You saw the signs, or maybe you didn’t, but either way, it’s here. You don’t realize that it’s one of your biggest fears until it happens: they’re no longer themselves, or worse, they can’t remember who you are. But, all is not lost.
Here are 5 tips on how to deal with a parent who is diagnosed with dementia or Alzheimer‘s:
1) Calmly give short and simple explanations for when they are confused. Lengthy explanations will only confuse and frustrate them even more. Give a tangible reminder in a calm manner. Most patients say they want to go home because it’s where they feel they have the most control and desire to get that control back into their lives. However, just try to make them feel safe and answer their questions as simply as possible, then find something else to do such as taking a walk or grabbing something to eat.
2) Often times a dementia or Alzheimer’s patient will accuse their loved ones of stealing or having trouble with finances. They also may have a tendency to hoard. It is important to be encouraging. If they are hoarding, suggest to help organize their belongings.

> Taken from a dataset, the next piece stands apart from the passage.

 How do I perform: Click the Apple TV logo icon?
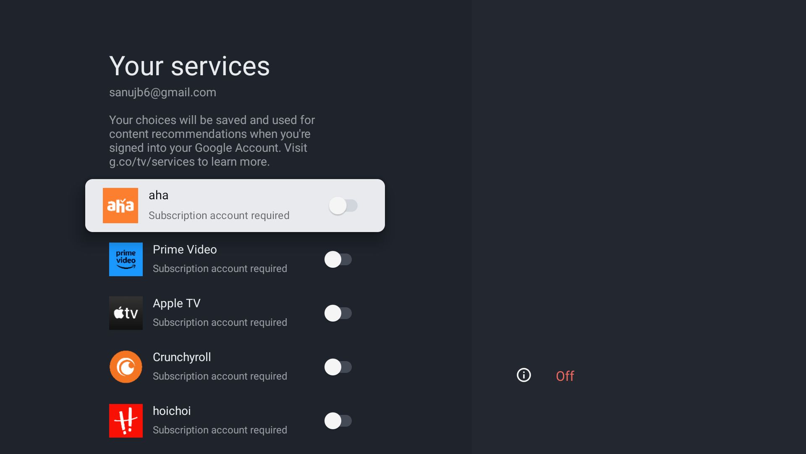126,313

If they are having trouble with finances, offer to help. Do not become frustrated, because that will only trigger frustration and aggression.
3) Try to understand why they are lashing out. What is happening in their environment? What song is playing? What is the smell in the air? What objects are in the room? Getting to understand their triggers will help you to understand how to help them. This is when knowing your loved one on a personal love is very helpful. If they are the type to want space, then give them space. If they need a reassuring hug, give them that reassurance. How you respond will allow them to return to calmness and serenity much faster.
4) Remember that they’re still your parent and they love you, but they just can’t control their behavior. It’s not your fault; it is the disease taking over. Be understanding. Your loved one is not lashing out or attacking you on purpose. Be patient with them.
5) Get to understand the disease. Put yourself in their place. Get to know the signs of dementia and Alzheimer’s if they haven’t already been diagnosed. If they have been diagnosed, figure out what’s best for them. Think about treatment and their care giving options. It is best to understand the disease and understand your loved one in order to put both of your minds at ease.
Dementia and Alzheimer’s are both scary diseases to deal with, both for the elder and you as their loved one. Remember that they are still your loved one, but just with a neurodegenerative disease. As long as you understand the disease, you will understand how you both can deal with it together.